— Start of Listed entries —
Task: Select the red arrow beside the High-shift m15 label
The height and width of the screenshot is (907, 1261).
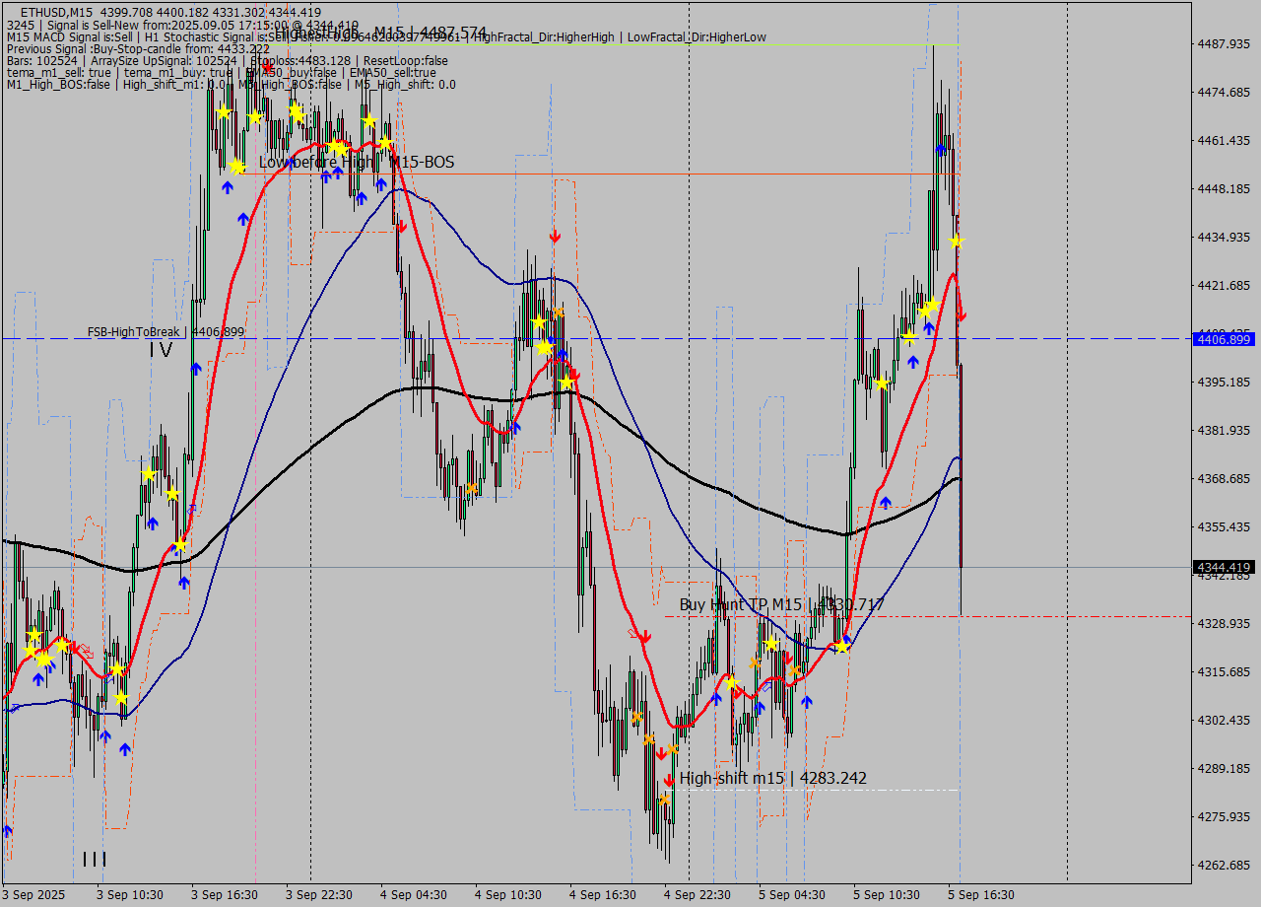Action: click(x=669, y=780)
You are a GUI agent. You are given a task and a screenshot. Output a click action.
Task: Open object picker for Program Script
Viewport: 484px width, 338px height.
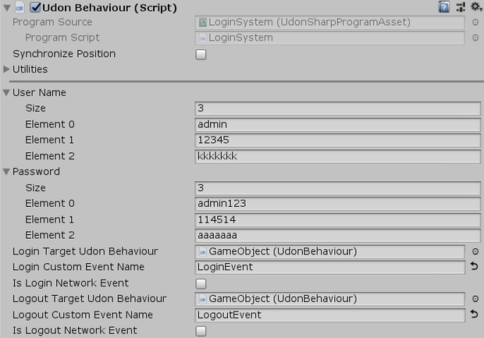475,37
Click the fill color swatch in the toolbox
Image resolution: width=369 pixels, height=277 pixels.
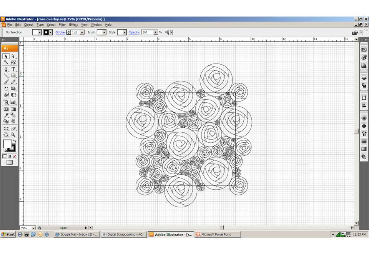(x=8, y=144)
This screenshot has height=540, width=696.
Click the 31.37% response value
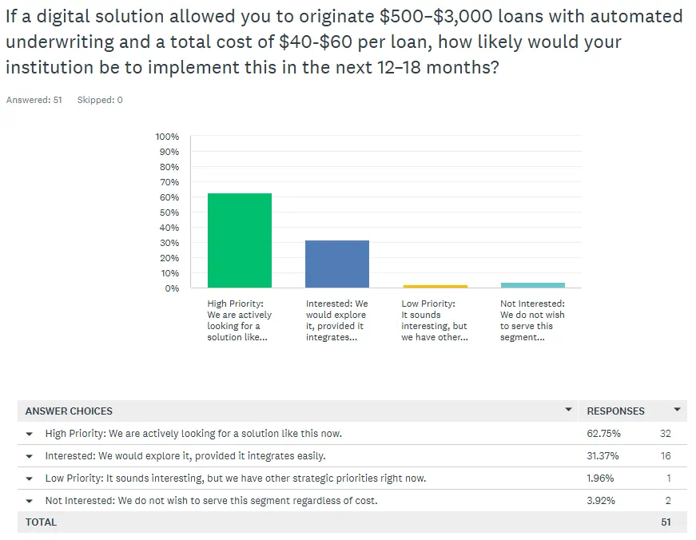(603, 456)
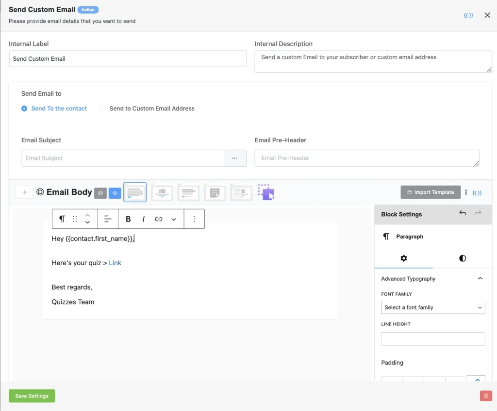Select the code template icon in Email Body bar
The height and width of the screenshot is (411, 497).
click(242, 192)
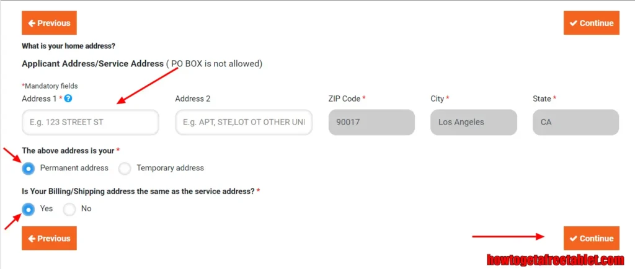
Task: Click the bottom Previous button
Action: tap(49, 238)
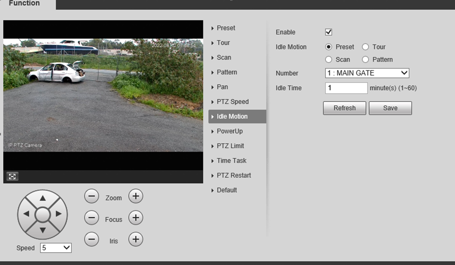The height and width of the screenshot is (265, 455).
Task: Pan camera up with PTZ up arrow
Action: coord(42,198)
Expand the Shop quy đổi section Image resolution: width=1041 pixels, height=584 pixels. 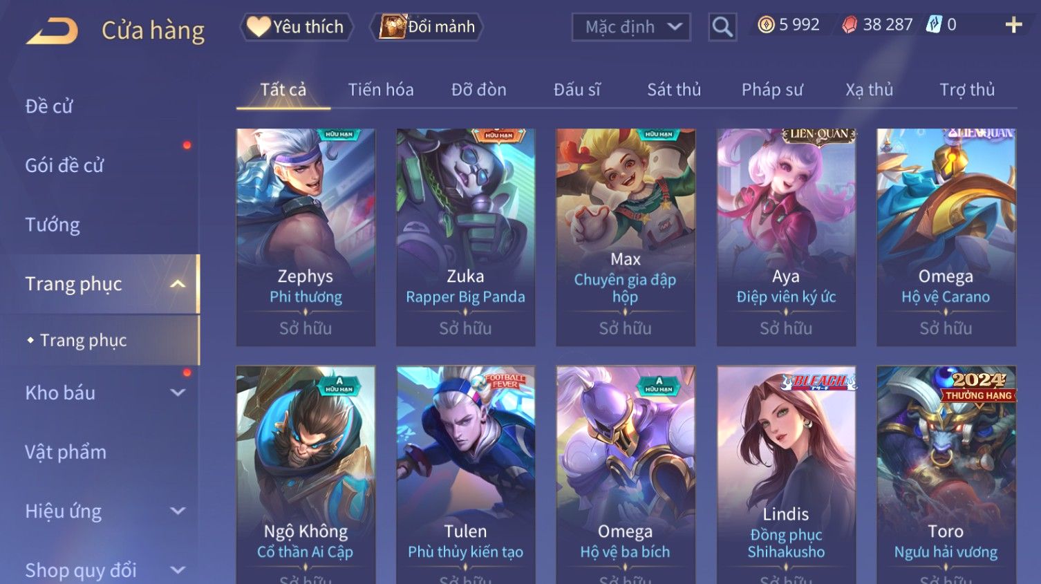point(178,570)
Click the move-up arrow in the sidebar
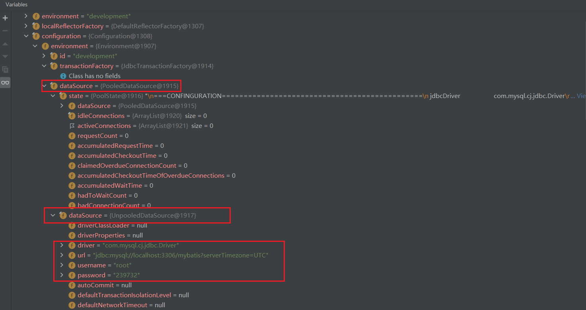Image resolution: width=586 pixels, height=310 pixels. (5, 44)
— End of Listed entries —
Stated exercise:
Copy the data above word for word, starting at the line that contains "You are a GUI" and stopping after the line that contains "(x=8, y=144)". Leave the pictures out of your copy.

Complete answer:
You are a GUI agent. You are given a task and a screenshot. Output a click action.
Task: Open object picker for Program Script
Viewport: 484px width, 338px height.
475,37
Click the fill color swatch in the toolbox
Image resolution: width=369 pixels, height=277 pixels.
(x=8, y=144)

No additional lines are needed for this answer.